A mulher de Cristovam, Gladys, com quem é casado há 36 anos e tem duas filhas, Paula e Júlia, associa a obsessão de Cristovam com a importância da educação ao choque sofrido por ele por causa de um drama familiar. Quando tinha dois anos e meio, Guilherme, um dos 11 irmãos do senador, subitamente, parou de falar e de se desenvolver. Por conta de algum mal que a família foi incapaz de identificar (mais tarde, julgou-se que ele deve ter sido vítima de uma meningite), a idade mental de Guilherme foi a zero. Hoje, aos 60 anos, ele vive no Recife na mesma casa que foi dos pais de Cristovam, totalmente dependente dos outros para as suas necessidades mais banais.

Cristovam Buarque é fruto de uma curiosa composição familiar. Ele é o filho mais velho da segunda união de seu pai, Durval. Quando ele se juntou à nova mulher, Benedita, já tinha cinco filhos de um primeiro casamento. Como não havia divórcio, Durval jamais se casou com Benedita. Em sua certidão de nascimento, Cristovam é apresentado como “filho ilegítimo”. Benedita trabalhava em uma fábrica de tecidos no Recife. Durval era caixeiro-viajante. Com esforço, o casal concedeu aos filhos o conforto de uma vida de classe média baixa. Que permitiu a Cristovam estudar no Colégio Marista do Recife. Anos depois, chegou ao curso de engenharia mecânica da Universidade Federal de Pernambuco. Pela via do movimento estudantil, descobriu a política. No final dos anos 60, militou na Ação Popular, o braço da Igreja Progressista de Esquerda. Perseguido pela ditadura, partiu para o auto-exílio, na França. Ali, fez doutorado em Economia na Sorbonne. Terminado o doutorado, tornou-se funcionário do Banco Mundial.

_TAREFAS A REALIZAR_
(a) Retorne, sem nenhuma alteração, tudo o que vai de "A mulher de" até "necessidades mais banais." no texto sobre Cristovam Buarque.
(b) Segundo o texto sobre Cristovam Buarque, em que curso ele ingressou na Universidade Federal de Pernambuco?

(Itens do conjunto de dados)

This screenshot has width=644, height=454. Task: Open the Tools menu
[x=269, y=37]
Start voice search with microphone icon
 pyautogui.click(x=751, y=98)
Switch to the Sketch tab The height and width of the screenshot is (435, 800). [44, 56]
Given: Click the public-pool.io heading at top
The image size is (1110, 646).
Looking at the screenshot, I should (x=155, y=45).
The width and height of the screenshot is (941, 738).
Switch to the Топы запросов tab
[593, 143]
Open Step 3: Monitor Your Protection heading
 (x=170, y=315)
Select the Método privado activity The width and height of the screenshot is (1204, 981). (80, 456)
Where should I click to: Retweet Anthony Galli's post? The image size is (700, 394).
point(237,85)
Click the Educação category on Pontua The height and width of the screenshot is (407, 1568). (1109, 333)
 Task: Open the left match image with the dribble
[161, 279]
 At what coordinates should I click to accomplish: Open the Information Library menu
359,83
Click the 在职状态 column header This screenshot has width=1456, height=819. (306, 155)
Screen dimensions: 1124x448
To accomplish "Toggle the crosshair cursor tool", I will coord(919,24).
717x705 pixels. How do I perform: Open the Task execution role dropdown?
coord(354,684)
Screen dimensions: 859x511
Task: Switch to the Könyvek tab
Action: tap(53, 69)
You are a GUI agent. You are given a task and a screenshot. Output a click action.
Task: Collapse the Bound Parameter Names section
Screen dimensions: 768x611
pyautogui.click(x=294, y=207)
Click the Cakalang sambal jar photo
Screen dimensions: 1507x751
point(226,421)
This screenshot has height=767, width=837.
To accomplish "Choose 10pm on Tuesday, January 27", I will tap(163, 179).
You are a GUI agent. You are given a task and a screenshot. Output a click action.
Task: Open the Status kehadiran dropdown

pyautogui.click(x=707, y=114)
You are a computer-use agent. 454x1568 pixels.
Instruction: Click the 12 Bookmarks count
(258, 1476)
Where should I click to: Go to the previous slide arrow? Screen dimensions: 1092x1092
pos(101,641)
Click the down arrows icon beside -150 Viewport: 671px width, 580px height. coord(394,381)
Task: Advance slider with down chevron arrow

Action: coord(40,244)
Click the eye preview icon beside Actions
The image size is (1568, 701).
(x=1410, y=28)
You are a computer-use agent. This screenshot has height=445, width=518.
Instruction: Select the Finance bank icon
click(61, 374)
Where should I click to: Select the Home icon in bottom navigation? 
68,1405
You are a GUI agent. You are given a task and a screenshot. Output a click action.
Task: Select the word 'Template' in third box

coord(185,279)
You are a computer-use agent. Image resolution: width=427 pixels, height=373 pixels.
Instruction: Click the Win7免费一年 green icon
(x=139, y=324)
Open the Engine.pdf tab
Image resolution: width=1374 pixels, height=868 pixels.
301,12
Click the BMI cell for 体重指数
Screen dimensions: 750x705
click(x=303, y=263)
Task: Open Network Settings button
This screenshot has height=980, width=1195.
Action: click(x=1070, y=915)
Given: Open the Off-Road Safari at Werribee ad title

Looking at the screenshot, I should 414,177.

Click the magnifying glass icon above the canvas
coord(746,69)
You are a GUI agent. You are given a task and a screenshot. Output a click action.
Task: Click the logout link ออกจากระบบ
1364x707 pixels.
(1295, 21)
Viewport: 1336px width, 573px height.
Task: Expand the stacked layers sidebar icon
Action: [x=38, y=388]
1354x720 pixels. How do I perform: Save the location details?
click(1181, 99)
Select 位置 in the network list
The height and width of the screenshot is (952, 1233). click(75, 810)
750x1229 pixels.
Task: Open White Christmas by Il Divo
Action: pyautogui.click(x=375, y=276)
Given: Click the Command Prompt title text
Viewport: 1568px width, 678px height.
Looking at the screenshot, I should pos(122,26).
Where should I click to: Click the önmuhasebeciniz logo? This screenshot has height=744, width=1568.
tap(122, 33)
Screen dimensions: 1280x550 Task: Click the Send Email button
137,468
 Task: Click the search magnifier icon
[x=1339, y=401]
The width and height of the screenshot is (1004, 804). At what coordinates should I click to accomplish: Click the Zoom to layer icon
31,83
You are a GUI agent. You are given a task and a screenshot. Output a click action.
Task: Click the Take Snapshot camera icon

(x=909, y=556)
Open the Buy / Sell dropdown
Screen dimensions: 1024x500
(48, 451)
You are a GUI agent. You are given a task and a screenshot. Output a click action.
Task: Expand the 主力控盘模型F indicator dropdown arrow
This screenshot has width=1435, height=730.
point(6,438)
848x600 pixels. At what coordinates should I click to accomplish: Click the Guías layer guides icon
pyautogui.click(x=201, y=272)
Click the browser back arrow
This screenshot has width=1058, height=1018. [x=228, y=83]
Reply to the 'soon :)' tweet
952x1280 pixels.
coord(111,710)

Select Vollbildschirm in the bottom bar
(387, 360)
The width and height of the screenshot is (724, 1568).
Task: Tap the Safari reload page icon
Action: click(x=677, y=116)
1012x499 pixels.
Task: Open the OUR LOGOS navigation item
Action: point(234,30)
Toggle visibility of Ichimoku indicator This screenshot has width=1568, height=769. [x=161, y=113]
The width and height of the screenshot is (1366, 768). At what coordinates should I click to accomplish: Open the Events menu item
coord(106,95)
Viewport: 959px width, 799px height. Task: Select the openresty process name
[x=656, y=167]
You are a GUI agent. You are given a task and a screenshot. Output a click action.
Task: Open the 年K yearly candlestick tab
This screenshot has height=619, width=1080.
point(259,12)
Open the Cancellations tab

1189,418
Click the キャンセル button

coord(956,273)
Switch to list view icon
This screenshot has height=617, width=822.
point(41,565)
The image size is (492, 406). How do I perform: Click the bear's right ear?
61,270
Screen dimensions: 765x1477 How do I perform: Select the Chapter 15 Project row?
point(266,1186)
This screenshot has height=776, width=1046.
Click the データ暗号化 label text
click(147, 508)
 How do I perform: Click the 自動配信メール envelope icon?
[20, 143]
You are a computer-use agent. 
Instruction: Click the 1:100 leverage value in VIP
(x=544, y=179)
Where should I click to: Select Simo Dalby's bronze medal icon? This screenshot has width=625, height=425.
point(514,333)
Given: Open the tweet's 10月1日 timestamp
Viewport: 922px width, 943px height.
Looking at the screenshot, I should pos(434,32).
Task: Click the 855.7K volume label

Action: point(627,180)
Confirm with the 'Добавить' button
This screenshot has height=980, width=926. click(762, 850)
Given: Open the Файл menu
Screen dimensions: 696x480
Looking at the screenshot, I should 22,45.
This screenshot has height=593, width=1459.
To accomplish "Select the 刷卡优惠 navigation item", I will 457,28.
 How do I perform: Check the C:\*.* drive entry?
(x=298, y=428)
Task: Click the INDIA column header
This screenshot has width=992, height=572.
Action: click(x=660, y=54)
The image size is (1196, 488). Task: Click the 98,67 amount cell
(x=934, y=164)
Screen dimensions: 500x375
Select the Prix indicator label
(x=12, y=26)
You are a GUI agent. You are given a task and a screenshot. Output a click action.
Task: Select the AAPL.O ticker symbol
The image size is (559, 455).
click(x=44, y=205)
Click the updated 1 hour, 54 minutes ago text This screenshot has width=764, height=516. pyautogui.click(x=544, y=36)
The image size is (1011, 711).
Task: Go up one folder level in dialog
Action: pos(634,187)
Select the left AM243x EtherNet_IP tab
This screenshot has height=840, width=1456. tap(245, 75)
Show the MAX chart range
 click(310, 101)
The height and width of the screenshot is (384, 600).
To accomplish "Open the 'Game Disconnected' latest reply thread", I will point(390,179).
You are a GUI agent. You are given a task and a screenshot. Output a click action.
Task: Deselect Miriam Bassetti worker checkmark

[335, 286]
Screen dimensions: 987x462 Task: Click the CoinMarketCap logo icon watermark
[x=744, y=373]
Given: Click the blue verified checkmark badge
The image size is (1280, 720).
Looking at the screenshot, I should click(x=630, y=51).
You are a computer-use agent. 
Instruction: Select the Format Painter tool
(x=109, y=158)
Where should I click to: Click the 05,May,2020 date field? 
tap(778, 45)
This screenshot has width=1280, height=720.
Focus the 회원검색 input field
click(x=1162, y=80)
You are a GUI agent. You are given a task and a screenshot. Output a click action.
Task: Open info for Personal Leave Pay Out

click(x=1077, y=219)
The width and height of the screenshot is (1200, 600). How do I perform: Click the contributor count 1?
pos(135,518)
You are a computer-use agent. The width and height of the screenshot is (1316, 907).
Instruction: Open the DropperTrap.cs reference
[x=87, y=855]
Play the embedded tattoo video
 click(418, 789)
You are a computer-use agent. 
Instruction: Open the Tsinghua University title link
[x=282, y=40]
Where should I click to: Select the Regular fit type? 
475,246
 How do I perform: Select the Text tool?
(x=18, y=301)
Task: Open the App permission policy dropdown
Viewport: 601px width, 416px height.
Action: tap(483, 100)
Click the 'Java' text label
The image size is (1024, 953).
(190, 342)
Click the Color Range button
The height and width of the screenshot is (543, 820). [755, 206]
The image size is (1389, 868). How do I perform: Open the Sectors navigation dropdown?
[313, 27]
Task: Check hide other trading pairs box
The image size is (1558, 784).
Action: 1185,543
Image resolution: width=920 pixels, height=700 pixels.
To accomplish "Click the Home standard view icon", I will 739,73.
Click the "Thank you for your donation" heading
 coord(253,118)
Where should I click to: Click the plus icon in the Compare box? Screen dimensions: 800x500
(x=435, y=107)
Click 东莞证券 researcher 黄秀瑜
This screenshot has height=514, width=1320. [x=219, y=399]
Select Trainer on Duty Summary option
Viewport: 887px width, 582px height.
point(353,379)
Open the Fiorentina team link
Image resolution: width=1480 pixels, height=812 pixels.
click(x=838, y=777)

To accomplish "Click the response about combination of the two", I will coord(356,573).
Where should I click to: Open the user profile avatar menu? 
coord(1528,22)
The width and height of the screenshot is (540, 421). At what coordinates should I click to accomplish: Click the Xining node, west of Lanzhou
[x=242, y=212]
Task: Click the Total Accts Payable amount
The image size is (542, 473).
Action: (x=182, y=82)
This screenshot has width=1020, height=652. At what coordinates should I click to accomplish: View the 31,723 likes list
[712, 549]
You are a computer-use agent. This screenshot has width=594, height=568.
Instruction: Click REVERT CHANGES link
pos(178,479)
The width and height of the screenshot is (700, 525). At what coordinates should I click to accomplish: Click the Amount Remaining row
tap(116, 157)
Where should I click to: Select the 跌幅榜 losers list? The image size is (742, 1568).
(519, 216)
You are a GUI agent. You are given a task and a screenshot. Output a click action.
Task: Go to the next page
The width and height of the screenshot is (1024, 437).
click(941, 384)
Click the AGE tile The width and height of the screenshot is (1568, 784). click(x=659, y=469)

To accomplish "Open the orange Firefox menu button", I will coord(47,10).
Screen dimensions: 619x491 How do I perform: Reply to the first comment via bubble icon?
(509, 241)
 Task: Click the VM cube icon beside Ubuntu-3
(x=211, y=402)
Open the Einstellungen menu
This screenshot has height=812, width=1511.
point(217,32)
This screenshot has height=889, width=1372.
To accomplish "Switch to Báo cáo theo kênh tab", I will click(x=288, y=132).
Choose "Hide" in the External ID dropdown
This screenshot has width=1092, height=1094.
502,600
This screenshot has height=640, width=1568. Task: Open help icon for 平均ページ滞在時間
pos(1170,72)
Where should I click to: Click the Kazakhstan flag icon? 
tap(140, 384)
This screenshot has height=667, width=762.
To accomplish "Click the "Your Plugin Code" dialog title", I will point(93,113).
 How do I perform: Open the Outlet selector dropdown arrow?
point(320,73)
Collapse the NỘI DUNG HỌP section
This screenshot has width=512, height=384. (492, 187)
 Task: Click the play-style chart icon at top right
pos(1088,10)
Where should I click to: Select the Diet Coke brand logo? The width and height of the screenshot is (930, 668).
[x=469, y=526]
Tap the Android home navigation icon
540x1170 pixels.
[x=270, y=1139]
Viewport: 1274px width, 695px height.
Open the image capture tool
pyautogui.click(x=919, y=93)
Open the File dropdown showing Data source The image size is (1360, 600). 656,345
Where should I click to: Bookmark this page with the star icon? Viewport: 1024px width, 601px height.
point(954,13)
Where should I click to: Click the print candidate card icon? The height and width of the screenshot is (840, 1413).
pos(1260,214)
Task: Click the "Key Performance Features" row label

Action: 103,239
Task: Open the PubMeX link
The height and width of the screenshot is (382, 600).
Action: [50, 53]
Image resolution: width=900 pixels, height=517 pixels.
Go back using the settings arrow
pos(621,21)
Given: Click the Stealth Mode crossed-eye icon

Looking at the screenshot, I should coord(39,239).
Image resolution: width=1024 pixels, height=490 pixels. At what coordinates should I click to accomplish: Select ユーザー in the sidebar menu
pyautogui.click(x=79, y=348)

_SOLUÇÕES_
(a)
A mulher de Cristovam, Gladys, com quem é casado há 36 anos e tem duas filhas, Paula e Júlia, associa a obsessão de Cristovam com a importância da educação ao choque sofrido por ele por causa de um drama familiar. Quando tinha dois anos e meio, Guilherme, um dos 11 irmãos do senador, subitamente, parou de falar e de se desenvolver. Por conta de algum mal que a família foi incapaz de identificar (mais tarde, julgou-se que ele deve ter sido vítima de uma meningite), a idade mental de Guilherme foi a zero. Hoje, aos 60 anos, ele vive no Recife na mesma casa que foi dos pais de Cristovam, totalmente dependente dos outros para as suas necessidades mais banais.

(b) No curso de engenharia mecânica.